Taking a shortcut near my home, a flash of sparkling brightwork caught my eye. It was a magnificent wooden boat in a driveway with a “For Sale” sign on the windshield. I later learned it was a 16’ 1951 Century Resorter that had been in the same family for several years. The owner said it had not been in the water for at least three years and the engine needed a little work but the price was more than fair so I wrote a check on the spot and picked it up the next day.
When I took the Century to my local marina to have her checked out the operator said that the hull was sound but there was no compression in one cylinder and very little in a second. The engine needed to be rebuilt. I was devastated! I contacted the premier restoration house at the time, Dubickas Marine in Tonawanda, NY and was told that the estimated cost for rebuild was $4-5K but, because of his backlog, it couldn’t be done until late in the season. The boat sat, forlorn, in the driveway all summer until one day in early September John Dubickas called and said he would pick up the engine the next day. Early that morning I made arrangements to meet him for the pickup. John said, many times after that, “I’ll never forget you, Gifford, or that day – 09/11/01”.

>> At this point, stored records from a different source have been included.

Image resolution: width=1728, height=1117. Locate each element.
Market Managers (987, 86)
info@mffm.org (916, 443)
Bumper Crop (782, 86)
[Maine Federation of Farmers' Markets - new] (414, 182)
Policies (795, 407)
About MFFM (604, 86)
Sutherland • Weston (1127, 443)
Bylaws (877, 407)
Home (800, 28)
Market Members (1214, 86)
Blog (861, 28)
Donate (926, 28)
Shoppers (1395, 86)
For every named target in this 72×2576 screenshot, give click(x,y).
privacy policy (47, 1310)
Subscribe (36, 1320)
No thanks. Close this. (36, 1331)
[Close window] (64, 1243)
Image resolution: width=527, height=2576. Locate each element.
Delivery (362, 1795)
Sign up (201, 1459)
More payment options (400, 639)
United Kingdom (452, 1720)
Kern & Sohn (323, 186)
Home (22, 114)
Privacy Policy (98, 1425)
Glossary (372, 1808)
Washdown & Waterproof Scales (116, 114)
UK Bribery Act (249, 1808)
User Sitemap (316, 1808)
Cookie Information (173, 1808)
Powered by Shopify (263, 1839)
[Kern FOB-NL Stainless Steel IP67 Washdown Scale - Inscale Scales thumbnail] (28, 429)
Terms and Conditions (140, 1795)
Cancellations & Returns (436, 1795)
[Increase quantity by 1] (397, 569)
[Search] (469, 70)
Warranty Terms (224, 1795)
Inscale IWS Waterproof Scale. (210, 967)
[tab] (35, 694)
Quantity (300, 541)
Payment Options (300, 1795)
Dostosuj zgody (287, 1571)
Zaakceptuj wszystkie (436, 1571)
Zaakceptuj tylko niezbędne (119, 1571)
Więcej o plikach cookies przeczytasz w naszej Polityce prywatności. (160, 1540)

The engine was finally delivered one snowy day in January and finally installed in April. From that day on we enjoyed countless sunlit days on Skaneateles Lake, NY as well as the many lakes in the Adirondack Mountains until, sadly, one day, she was sold. The new owner said he had seen her in the Skaneateles Boat Show and “just couldn’t stand not having that boat”.
One post script – I named the boat Lauren, after my daughter who lived in Texas at the time, but didn’t tell her until we went on our annual camp out to the Adirondacks and I asked her to help guide me backing into the campsite. It was then she saw the name on the stern for the first time – very emotional!